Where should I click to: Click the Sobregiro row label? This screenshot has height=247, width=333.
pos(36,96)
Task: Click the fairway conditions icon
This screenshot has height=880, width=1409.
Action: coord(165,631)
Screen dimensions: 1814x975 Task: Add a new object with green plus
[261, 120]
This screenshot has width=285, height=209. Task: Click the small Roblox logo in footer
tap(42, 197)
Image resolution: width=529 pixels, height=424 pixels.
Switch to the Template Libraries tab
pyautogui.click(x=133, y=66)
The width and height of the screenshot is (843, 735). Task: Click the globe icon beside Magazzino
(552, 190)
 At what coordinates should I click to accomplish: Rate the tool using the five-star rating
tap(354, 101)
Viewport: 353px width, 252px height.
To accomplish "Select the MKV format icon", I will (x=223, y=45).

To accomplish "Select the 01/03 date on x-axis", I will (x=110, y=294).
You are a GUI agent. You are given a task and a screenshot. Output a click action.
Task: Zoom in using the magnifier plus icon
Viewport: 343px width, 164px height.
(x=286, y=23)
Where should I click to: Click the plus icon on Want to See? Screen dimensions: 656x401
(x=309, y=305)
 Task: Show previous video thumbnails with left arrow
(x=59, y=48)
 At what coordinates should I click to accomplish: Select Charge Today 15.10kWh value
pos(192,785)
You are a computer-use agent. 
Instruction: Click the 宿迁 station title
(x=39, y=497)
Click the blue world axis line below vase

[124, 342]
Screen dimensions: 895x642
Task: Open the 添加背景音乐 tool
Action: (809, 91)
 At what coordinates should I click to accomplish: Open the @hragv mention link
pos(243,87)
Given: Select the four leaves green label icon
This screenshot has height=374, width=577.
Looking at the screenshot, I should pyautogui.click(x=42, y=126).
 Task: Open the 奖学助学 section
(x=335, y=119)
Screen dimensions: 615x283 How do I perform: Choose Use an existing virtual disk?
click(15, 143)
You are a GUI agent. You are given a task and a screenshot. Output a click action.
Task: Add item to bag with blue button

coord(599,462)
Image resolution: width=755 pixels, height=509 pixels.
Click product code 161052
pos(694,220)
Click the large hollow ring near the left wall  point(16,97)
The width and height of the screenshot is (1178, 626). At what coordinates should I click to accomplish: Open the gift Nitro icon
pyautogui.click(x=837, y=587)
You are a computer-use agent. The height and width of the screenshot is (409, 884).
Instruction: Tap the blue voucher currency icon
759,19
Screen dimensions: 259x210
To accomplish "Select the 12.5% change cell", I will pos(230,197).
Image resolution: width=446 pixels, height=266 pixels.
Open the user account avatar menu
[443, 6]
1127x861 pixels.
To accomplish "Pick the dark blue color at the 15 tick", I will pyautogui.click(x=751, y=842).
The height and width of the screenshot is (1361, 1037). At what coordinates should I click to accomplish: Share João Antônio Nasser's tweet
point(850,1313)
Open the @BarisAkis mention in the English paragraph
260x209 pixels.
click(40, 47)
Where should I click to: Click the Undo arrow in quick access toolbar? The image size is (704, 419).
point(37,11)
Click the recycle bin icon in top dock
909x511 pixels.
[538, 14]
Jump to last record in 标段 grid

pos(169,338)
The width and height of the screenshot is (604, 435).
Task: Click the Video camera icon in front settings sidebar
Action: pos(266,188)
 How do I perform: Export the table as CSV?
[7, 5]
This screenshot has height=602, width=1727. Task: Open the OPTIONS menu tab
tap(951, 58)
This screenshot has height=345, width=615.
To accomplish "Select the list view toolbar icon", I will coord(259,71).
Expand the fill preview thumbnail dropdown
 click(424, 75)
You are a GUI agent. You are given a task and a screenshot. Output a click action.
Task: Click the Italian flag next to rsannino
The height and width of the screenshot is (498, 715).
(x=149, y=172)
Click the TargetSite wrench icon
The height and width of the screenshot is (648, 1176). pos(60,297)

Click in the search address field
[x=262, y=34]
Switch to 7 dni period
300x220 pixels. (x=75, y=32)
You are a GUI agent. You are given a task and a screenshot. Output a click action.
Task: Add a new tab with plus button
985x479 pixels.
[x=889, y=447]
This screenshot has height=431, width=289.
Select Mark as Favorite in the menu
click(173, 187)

* * * * *

About this task:
Could you print the lines above, exactly as written, from the line containing "Click the TargetSite wrench icon" through the final one?

Solution to this task:
Click the TargetSite wrench icon
The height and width of the screenshot is (648, 1176). pos(60,297)

Click in the search address field
[x=262, y=34]
Switch to 7 dni period
300x220 pixels. (x=75, y=32)
You are a GUI agent. You are given a task and a screenshot. Output a click action.
Task: Add a new tab with plus button
985x479 pixels.
[x=889, y=447]
This screenshot has height=431, width=289.
Select Mark as Favorite in the menu
click(173, 187)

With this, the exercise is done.